COPPERTON — Weather conditions for the 23rd annual Nick E. Yengich Memorial & Grandma Gump Fun Run weren't exactly ideal — unless your idea of ideal is 37 degrees with blowing snow and limited visibility.

But Stacy Hanson, for one, wasn't complaining.

"I'm very glad to be here," said Hanson.

He didn't add, "Especially when you consider the alternative," but then he didn't have to.

It's been nearly 10 months now since Hanson was one of nine people shot in Trolley Square by teenager Sulejman Talovic. Five of them died. Four, including Hanson, survived.

"I don't know why I lived and others didn't; I've stopped trying to figure it out," he said, shifting in his wheelchair under a bowery roof in Copperton Park as dozens of runners and walkers zipped up their Gore-Tex and headed out into the slush.

They were running and walking for him. Hanson's medical expenses were this year's major cause for the fund-raising run that was started in 1984 when local defense attorney Ron Yengich wanted to do something to honor the memory of his older brother Nick, who died that year.

Every year since on the first Saturday in December, snow or shine, a deserving need has been identified by Yengich and his subsequent charity-minded partner, Jerry Enniss — the Grandma Gump part of the event title.

No one could argue Hanson's cause isn't deserving. A year ago at this time, he didn't show up in Copperton to run the Yengich 5K — but he could have. He was a fit, active, free-walking man of 53 back then, a condition he held onto until Feb. 12 when he went into Trolley Square to buy his wife, Colleen, a Valentine's Day card and came out unconscious and filled with shotgun pellets.

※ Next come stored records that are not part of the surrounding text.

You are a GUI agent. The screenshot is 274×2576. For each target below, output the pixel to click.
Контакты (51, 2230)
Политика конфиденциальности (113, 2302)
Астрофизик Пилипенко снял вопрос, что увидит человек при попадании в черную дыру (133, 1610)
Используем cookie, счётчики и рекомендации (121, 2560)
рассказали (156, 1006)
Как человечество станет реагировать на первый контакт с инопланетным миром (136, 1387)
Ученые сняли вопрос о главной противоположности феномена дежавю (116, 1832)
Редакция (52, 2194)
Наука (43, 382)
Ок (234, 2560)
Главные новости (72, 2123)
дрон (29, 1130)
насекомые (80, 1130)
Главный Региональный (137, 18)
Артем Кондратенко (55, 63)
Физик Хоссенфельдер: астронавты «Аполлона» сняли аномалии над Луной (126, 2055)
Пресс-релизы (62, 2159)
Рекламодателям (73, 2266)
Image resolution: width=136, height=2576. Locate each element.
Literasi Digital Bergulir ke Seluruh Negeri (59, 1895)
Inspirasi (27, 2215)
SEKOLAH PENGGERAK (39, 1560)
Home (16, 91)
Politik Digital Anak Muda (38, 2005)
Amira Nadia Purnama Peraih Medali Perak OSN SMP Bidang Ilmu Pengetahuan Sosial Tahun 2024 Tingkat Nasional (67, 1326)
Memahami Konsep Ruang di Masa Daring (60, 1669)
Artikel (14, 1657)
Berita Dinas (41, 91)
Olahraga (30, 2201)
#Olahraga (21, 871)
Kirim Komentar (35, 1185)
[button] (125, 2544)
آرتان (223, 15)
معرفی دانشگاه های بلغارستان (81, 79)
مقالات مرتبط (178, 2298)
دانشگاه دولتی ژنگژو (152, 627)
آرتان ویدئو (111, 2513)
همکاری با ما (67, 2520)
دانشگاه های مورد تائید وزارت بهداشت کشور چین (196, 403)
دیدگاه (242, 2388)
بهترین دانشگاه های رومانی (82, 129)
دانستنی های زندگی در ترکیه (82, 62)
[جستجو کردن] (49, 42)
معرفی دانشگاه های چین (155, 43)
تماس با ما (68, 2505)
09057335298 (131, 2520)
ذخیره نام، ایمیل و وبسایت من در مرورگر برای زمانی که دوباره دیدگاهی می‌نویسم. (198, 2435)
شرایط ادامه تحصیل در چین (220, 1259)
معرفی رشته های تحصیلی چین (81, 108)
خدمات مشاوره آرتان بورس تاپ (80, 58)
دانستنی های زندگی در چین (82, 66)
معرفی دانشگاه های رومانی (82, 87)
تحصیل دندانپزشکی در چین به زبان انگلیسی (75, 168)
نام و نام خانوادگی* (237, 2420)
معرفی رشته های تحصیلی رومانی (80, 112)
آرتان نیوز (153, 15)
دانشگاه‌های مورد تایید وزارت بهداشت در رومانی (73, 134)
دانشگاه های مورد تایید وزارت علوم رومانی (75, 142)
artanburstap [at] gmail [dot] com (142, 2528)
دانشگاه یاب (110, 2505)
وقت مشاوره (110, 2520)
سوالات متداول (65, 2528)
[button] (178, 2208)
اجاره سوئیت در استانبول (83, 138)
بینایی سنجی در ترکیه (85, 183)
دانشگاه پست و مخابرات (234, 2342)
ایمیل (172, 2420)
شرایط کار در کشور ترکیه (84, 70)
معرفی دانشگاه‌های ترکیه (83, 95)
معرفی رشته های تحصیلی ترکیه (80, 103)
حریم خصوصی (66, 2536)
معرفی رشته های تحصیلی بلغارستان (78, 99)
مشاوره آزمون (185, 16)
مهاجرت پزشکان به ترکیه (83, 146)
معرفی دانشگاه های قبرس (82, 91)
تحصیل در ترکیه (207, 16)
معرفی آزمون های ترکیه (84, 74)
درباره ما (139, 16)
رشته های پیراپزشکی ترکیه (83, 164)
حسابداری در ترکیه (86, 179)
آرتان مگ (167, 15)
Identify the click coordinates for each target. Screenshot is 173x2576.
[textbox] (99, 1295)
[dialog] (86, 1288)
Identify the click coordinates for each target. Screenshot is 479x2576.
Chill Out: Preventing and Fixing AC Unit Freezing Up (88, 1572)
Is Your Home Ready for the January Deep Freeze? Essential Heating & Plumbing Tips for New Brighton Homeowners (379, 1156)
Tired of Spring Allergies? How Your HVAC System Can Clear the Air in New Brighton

Injuries to his spinal cord left him partially paralyzed and relegated to the wheelchair he's been riding in ever since.

But that doesn't mean he'll be riding in it forever. Just as shotgun pellets keep oozing out of his body — Colleen collects them and saves them in a bottle — signs of life keep oozing back to his legs. After hundreds of hours of physical therapy, he's now able to move them a little on his own and stand with the aid of braces.

"I don't want to jinx it," he said about walking again. "But yeah, there's a chance."

Hanson said he doesn't think about Trolley Square much unless he's asked about it. What he does think about, a lot, he said, are all the people who have stepped up to help him in the aftermath.

"So many people have done so much," he said, "all the people who wrote letters, the physical therapists, all the phone calls ..."

He looked around as the first few runners staggered into Copperton Park like refugees from the Russian front.

"... People like this."

A private person by nature, Hanson said giving part of his life to the public has taken some getting used to — but it's also opened his eyes to the humanity, and willingness to help, of people he would not have met otherwise.

He'd never talked to Ron Yengich in his life until a few weeks ago when Ron — a longtime friend of Hanson's brother, Tim, a recently retired 3rd District judge — called him on the phone.

Not only did Yengich offer proceeds from the 5K, he also allowed Hanson to choose the color for this year's T-shirts — which accounts for all the bright yellow-green emerging from Bingham Canyon early Saturday afternoon.

The tragedy also opened Hanson's eyes to the selflessness of someone he knew very well prior to Feb. 12: his wife.

"She has been unbelievable," he said. "I'm so glad I married her. I can't believe how lucky I was to meet her.

"Life is to be cherished," said the man in the wheelchair as he rolled away from an event organized so one brother could remember the life of another. "That's something I've learned. Life is a gift and it shouldn't ever be taken for granted."